* PROBLEM TO WORK ON
The answer must consist solely of the lines from the line with "Viewport: 642px width, 505px" to the end of the data below, transcribed exactly and with no pictures.

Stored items
::::

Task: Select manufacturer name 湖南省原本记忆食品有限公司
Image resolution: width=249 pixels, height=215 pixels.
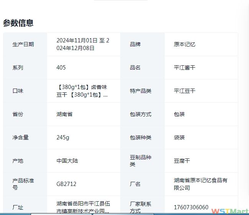Action: pyautogui.click(x=200, y=184)
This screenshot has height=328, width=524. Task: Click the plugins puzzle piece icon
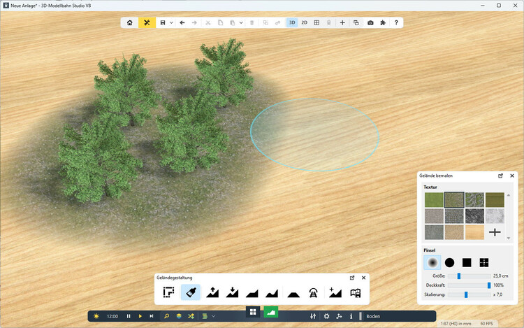383,22
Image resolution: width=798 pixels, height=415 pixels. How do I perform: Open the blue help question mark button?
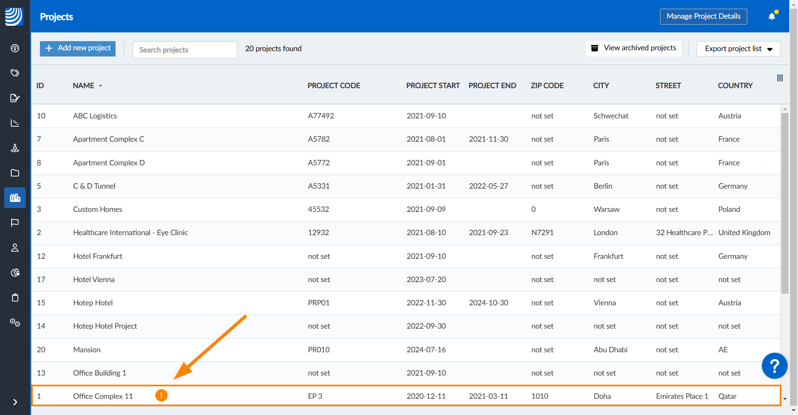(774, 366)
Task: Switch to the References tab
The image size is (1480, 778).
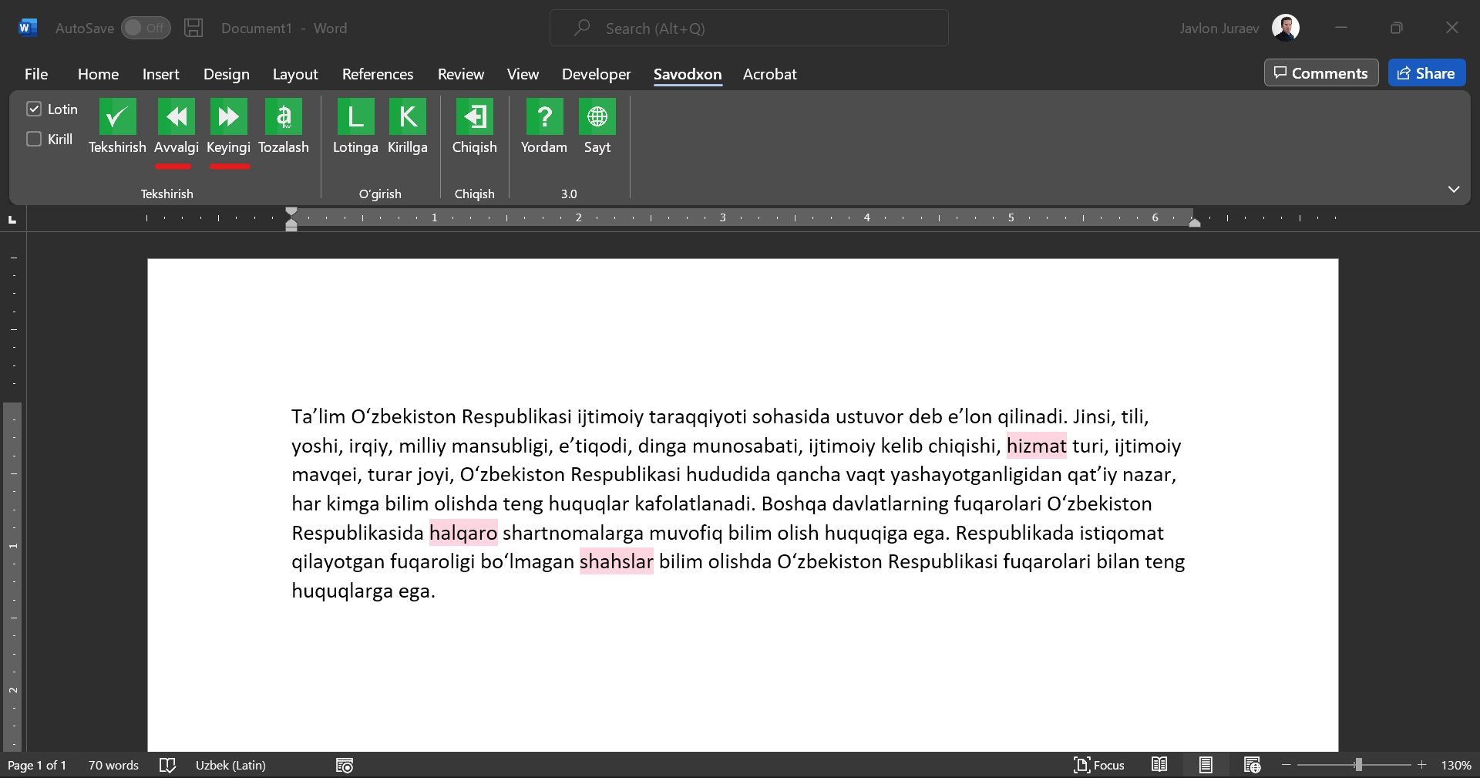Action: (x=377, y=74)
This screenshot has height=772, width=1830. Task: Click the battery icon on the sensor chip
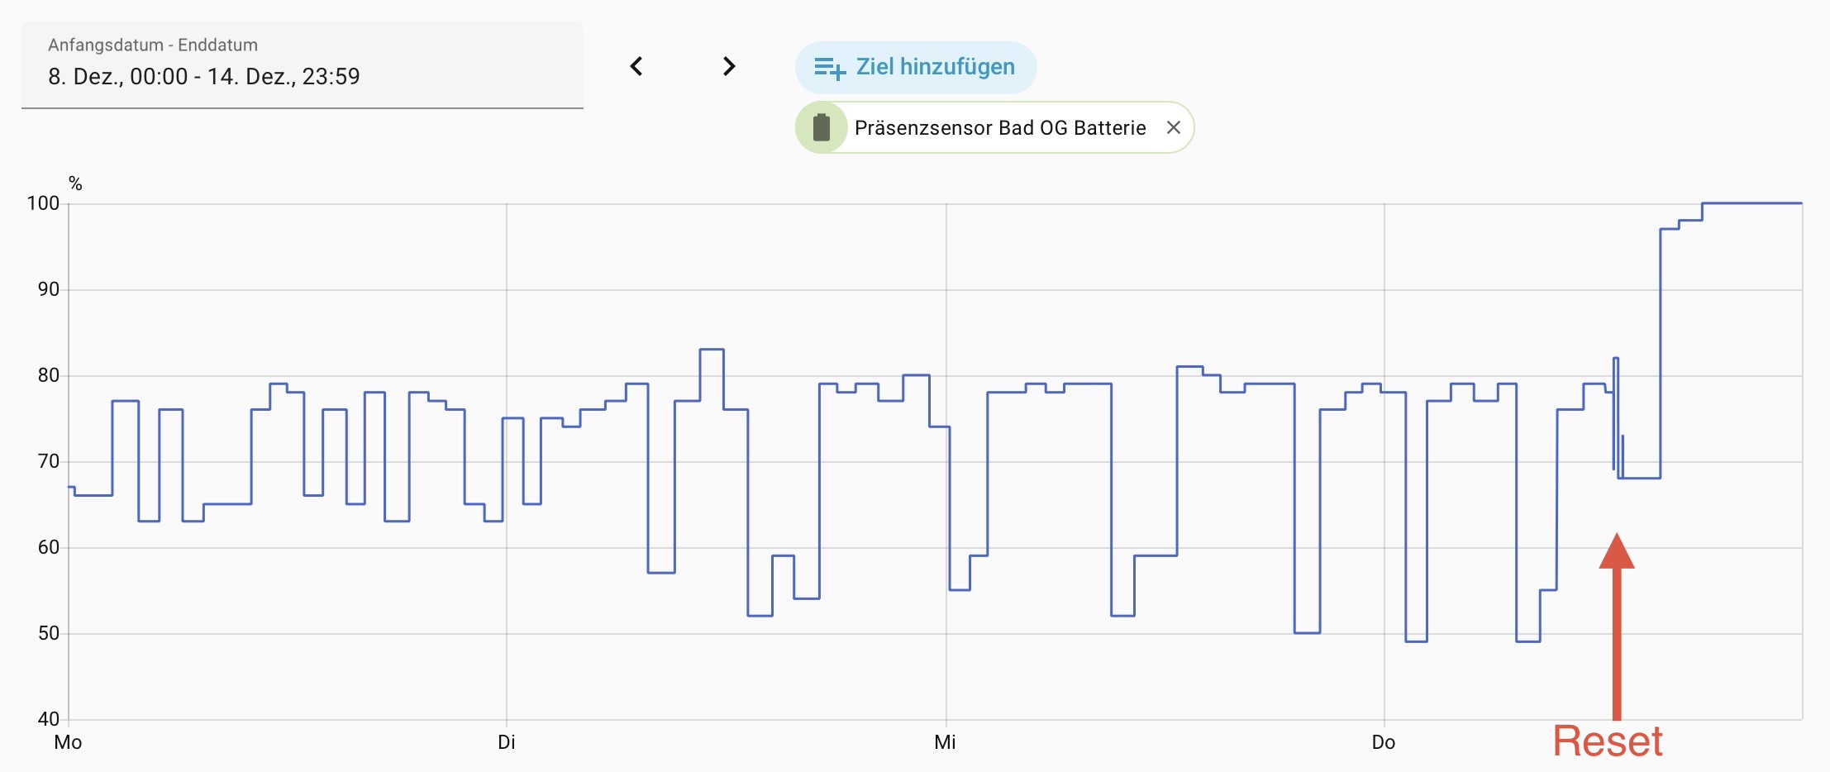822,127
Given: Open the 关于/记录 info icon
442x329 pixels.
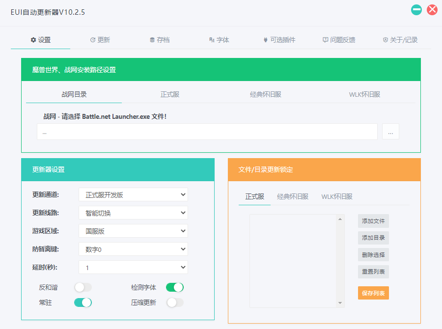Looking at the screenshot, I should 385,40.
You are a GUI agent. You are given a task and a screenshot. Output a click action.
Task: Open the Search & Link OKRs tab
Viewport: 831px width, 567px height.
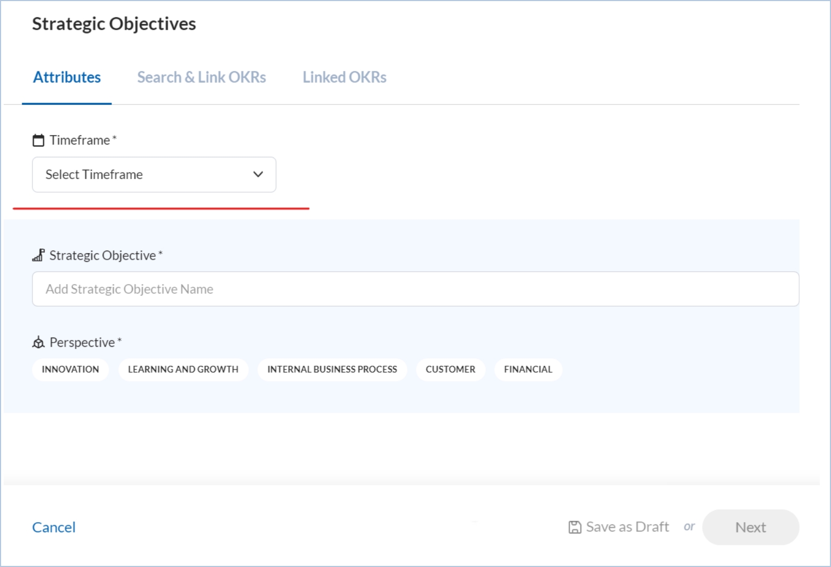pyautogui.click(x=201, y=77)
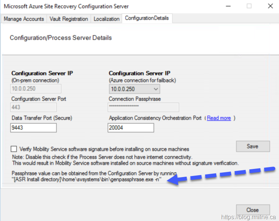The width and height of the screenshot is (279, 221).
Task: Select the Configuration Server Port field
Action: tap(33, 108)
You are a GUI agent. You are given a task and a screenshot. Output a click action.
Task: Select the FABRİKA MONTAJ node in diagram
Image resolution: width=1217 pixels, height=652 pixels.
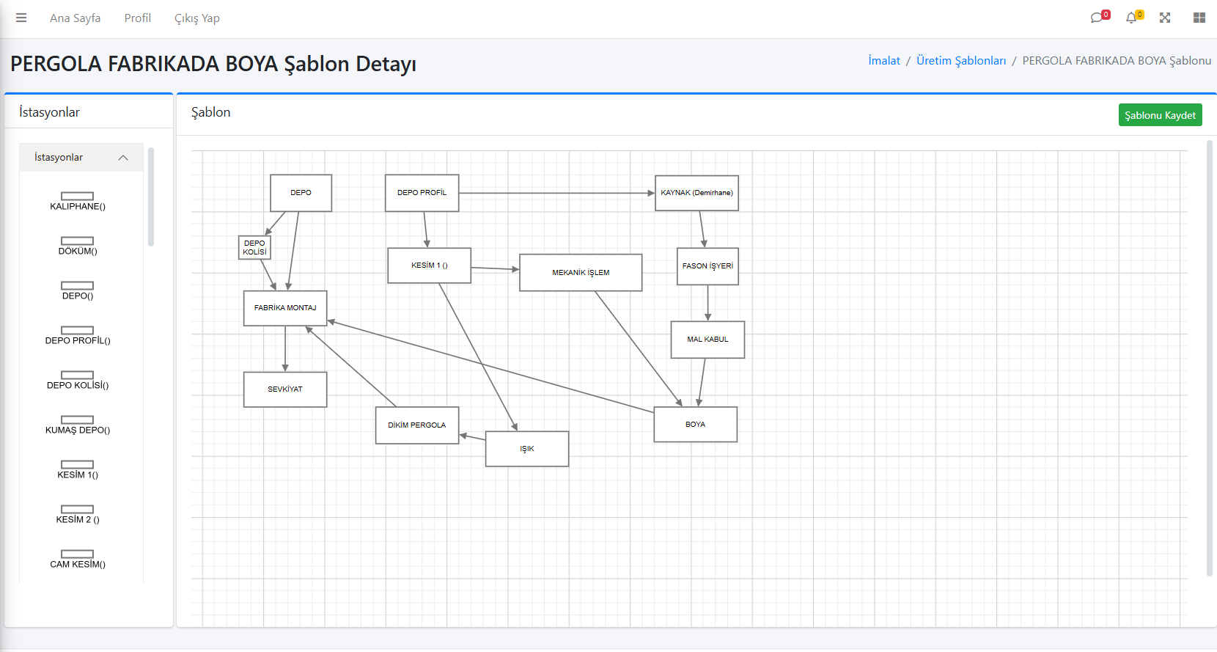[x=285, y=308]
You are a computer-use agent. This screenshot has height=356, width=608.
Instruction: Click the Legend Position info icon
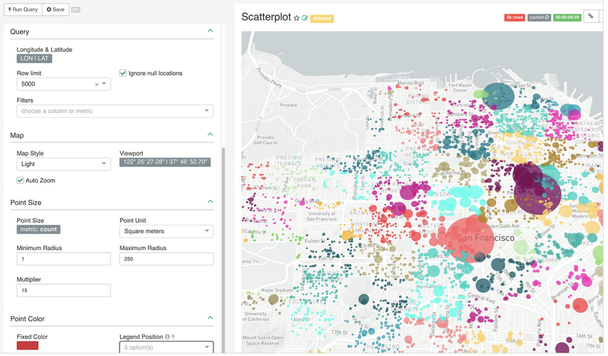(167, 337)
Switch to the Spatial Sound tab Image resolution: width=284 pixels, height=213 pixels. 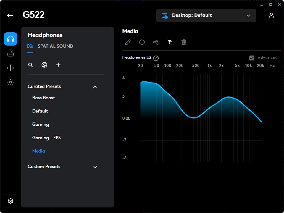point(55,46)
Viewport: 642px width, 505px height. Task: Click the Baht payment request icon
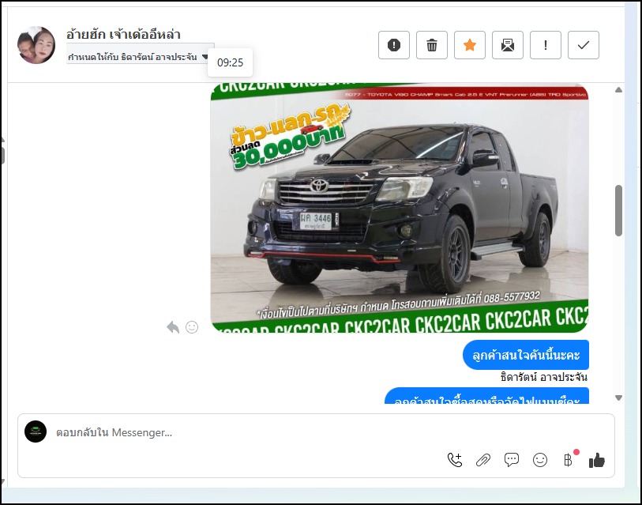567,460
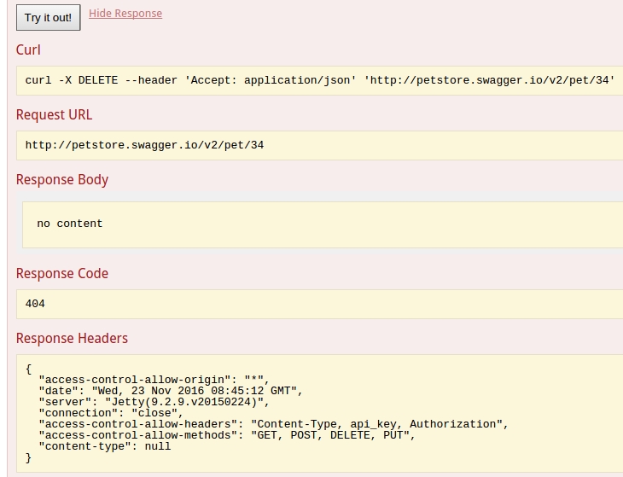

::::

* THE COMPLETED TASK
Viewport: 642px width, 505px height. Task: Click the Baht payment request icon
567,460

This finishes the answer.